RC: The title was already established when I was contacted.
HG: Whereas “Bat Out Of Hell” is a warmer red and “Bad For Good” is a cooler blue, both paintings complement each other. Were they meant to be, or do you feel they are, thematically linked?
RC: I’m afraid I don’t remember if there was any discussion about the color scheme.
HG: What medium was used to produce the actual illustration, and did it differ in any way to how you had previously developed your paintings?
RC: The art is basically an oil painting, or more specifically, oil painting over an acrylic under-painting. The size was twice the dimensions of the printed cover, about 24″ by 24″.
HG: After the monumental success of “Bat Out Of Hell”, did you expect to design the follow up cover, and were you disappointed that you didn’t paint Meat Loaf’s actual second LP “Deadringer” in 1981 (painted by BernieWrightson)?
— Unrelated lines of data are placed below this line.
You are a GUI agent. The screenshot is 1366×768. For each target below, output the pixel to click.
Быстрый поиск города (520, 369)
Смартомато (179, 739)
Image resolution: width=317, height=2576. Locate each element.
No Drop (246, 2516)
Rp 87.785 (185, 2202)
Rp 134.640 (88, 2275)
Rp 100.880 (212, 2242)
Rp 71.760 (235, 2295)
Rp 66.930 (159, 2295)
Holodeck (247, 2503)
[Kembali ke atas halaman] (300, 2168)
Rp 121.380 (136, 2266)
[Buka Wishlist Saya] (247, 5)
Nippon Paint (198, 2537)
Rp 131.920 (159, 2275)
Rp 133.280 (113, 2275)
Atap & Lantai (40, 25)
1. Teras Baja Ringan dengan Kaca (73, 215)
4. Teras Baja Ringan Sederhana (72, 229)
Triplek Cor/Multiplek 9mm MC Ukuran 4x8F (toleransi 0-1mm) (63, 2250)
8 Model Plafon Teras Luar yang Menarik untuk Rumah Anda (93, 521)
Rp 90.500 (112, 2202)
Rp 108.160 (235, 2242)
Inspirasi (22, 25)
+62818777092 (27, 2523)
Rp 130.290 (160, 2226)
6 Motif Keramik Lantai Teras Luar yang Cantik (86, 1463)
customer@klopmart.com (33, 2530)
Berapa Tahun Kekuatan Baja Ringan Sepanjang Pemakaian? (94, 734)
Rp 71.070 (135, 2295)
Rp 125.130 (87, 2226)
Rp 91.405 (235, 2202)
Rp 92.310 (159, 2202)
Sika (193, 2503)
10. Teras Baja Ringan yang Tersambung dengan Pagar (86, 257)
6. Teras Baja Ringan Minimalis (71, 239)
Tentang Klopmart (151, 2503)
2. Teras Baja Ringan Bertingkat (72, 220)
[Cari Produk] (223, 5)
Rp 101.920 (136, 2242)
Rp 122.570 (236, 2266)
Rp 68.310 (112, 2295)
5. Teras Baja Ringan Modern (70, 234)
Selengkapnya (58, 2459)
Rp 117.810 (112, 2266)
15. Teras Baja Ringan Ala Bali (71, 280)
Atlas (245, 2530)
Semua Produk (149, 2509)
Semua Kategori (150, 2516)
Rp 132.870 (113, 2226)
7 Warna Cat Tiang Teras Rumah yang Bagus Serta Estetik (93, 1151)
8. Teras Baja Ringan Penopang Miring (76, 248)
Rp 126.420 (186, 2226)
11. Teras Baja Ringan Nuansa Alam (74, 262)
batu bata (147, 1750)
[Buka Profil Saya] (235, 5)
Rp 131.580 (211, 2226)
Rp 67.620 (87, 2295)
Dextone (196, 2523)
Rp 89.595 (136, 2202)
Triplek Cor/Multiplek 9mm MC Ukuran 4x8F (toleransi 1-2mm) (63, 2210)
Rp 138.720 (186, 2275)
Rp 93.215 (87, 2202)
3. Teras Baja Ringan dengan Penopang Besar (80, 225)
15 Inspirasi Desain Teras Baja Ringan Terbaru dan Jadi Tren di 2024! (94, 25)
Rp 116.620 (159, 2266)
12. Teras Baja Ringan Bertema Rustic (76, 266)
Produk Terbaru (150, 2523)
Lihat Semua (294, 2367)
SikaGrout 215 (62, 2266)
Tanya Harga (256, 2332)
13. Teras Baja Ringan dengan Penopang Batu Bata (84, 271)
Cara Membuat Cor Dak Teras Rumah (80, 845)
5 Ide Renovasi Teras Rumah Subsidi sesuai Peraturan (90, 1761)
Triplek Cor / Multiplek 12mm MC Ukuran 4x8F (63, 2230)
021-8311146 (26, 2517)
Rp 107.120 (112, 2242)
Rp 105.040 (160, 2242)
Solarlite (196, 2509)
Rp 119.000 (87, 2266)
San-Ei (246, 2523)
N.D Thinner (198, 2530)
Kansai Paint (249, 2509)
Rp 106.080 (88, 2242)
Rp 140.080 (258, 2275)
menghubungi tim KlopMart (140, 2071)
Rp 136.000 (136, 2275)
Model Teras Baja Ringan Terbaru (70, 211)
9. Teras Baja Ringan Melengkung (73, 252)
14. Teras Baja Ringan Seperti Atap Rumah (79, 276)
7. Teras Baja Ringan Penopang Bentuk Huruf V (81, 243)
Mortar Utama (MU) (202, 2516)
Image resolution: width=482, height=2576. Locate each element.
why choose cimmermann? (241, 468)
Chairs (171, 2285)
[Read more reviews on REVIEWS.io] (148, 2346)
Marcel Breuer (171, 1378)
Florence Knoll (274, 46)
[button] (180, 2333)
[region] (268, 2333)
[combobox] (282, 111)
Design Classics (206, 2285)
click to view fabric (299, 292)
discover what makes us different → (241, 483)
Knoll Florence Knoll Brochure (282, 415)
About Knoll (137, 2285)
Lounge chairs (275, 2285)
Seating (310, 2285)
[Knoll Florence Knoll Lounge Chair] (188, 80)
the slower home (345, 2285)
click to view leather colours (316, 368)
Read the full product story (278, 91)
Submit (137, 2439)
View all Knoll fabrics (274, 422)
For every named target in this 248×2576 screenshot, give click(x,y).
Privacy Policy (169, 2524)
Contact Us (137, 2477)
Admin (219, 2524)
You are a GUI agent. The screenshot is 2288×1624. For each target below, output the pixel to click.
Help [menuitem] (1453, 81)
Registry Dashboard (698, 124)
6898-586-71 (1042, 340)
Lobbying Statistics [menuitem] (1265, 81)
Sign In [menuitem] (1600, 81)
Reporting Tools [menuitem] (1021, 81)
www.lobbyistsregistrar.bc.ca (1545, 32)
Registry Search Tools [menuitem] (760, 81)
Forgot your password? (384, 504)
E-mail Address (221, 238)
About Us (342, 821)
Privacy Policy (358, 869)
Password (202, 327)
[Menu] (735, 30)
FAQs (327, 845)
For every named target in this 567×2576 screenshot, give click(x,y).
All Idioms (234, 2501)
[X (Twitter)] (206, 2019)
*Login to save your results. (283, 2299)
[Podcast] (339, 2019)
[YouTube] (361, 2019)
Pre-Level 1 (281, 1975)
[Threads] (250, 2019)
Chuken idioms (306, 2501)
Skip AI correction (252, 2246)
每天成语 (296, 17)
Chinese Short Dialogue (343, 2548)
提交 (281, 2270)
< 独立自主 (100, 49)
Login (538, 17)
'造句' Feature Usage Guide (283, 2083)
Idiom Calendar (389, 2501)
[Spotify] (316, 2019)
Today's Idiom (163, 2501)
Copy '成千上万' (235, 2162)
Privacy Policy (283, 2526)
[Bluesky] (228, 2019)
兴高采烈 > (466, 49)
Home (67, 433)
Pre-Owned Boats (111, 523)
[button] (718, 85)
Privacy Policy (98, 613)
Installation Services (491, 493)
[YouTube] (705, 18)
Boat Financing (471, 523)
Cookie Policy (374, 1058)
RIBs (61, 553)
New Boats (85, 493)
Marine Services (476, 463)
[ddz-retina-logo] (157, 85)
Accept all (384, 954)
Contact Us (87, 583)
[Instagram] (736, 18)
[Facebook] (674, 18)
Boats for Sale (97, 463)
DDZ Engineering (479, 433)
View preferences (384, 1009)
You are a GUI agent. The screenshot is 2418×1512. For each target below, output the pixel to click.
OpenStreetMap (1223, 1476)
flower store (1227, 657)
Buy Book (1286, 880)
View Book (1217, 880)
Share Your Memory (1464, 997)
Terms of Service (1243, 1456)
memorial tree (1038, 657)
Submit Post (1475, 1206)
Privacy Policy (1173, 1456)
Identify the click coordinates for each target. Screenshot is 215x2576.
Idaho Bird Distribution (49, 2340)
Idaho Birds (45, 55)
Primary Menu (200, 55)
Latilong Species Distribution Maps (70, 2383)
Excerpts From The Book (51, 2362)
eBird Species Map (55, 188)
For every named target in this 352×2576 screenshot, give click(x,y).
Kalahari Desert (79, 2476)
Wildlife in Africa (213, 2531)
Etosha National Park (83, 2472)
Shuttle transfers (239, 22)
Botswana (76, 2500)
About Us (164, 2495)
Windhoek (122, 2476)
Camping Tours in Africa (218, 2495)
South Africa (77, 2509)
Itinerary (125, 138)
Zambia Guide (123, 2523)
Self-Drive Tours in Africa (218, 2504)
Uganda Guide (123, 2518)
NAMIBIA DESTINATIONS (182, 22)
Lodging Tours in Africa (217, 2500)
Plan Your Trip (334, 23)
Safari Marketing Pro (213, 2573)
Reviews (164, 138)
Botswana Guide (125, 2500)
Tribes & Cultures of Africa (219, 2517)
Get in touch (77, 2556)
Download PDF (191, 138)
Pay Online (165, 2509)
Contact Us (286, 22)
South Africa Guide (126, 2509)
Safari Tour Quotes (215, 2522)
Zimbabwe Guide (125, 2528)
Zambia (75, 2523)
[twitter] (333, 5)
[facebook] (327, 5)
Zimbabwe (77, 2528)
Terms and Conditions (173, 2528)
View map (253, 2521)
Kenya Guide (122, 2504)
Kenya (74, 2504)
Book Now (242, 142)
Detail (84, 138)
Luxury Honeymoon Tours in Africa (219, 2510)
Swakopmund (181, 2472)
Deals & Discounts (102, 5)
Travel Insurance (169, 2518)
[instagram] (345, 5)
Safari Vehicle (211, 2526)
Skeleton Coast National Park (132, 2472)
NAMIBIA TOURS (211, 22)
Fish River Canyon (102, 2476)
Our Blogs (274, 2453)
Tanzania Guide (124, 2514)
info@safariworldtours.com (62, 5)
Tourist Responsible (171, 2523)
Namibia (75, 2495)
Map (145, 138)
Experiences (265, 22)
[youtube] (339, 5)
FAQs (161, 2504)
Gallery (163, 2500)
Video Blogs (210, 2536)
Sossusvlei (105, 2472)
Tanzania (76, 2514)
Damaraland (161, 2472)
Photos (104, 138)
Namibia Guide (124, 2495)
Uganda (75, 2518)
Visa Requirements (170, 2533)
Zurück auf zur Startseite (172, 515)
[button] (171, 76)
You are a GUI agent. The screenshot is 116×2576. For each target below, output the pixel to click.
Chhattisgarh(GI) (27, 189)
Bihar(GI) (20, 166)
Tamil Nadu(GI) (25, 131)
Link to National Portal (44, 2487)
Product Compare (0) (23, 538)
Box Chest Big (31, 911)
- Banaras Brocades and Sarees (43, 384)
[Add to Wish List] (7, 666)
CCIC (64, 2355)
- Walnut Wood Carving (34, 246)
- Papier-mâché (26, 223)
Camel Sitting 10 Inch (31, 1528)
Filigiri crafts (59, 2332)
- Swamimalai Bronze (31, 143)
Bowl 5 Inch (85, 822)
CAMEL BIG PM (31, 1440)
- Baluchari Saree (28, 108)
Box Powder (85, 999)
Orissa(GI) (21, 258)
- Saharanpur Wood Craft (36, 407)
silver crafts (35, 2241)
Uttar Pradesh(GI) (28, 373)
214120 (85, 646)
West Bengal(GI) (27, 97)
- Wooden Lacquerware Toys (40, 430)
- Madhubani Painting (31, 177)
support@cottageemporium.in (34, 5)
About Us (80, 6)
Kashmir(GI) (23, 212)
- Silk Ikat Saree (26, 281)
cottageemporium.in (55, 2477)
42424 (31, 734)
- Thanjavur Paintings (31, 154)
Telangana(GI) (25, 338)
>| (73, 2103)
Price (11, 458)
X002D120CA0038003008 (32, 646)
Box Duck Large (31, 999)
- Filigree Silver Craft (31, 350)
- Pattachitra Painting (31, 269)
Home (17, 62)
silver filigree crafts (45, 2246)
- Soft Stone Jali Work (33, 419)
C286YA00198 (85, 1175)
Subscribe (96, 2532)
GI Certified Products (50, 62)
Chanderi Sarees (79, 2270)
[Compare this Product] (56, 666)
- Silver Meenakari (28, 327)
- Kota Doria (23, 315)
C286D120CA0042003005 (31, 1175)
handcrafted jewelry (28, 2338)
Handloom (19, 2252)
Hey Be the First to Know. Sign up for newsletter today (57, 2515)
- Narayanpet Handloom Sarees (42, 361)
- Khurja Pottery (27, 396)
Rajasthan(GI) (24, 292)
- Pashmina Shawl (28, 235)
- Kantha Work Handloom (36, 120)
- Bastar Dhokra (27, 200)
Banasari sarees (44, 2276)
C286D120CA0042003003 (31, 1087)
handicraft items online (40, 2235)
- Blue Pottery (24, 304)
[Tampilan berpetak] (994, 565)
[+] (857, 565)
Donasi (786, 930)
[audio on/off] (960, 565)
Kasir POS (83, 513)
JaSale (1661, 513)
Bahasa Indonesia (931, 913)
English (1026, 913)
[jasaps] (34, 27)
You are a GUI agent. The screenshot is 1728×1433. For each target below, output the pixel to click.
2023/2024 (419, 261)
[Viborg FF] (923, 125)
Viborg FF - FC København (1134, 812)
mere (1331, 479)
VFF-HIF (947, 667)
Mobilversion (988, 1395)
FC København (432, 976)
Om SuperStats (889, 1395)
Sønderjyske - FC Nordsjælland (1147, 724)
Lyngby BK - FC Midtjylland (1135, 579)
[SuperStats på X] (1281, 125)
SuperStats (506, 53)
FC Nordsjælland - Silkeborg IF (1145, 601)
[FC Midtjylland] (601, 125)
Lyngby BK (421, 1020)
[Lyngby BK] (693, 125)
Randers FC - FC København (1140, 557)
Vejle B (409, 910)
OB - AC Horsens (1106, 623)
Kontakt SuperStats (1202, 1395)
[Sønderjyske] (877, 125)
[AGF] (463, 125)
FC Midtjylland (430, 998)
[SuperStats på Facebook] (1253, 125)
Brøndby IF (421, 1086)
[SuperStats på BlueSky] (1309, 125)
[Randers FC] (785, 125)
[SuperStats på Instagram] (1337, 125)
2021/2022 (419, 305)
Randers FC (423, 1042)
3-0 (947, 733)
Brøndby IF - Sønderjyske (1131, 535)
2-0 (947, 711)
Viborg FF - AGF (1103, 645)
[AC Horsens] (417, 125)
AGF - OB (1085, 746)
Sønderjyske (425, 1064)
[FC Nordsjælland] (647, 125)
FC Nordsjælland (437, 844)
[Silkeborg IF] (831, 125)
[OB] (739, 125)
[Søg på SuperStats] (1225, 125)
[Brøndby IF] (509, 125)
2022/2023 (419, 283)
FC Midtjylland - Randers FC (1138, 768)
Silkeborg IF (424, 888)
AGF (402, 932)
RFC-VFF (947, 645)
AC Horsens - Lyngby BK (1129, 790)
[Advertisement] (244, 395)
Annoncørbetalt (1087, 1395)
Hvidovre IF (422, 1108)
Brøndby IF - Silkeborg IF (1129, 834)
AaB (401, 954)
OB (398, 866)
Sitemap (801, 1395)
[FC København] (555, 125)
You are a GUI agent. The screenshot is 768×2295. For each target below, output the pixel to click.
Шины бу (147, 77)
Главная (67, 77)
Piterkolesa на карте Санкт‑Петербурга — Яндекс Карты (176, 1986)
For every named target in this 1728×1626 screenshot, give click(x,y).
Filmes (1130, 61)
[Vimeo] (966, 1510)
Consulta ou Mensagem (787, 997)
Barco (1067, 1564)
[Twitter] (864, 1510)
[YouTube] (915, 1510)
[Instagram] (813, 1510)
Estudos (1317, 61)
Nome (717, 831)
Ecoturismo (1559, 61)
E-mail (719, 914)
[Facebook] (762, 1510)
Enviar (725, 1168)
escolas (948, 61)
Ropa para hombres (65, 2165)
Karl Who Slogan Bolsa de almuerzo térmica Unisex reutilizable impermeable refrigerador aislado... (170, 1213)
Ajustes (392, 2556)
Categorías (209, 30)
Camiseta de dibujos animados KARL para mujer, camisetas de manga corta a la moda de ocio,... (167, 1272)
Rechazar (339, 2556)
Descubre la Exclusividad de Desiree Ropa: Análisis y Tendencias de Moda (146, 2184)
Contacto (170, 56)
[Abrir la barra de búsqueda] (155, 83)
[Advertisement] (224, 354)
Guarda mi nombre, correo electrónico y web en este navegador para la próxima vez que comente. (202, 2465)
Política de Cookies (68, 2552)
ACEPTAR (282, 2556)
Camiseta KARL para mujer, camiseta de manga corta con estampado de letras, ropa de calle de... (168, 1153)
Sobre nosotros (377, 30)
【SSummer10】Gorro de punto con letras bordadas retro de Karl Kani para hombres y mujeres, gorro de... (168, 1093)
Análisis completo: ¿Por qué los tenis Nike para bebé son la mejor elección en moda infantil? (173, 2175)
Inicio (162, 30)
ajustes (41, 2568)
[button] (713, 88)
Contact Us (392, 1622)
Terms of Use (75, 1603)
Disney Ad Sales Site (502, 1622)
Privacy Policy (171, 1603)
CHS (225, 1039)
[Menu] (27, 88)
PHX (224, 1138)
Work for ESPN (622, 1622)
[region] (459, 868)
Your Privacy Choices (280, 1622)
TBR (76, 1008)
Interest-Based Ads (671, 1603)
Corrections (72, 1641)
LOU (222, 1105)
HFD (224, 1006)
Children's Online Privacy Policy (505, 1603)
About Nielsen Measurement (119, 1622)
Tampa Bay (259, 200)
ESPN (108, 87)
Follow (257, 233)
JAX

RC: Yes, that was kind of a deflating experience. Apparently they wanted a different look for the second album. Of course I accept the decision. This is all part of being a freelance artist. Bernie is a friend of mine, and he did a fine job. I’m just happy that I was able to do the “Bat Out Of Hell” cover.
HG: Did working on these LP sleeves lead to any further specific design or illustration commissions, in or out of the music industry?
RC: Yes, I did a cover for a Kansas City band, Morning Star I think. And a European band used a piece I all ready had, Blue Dragon.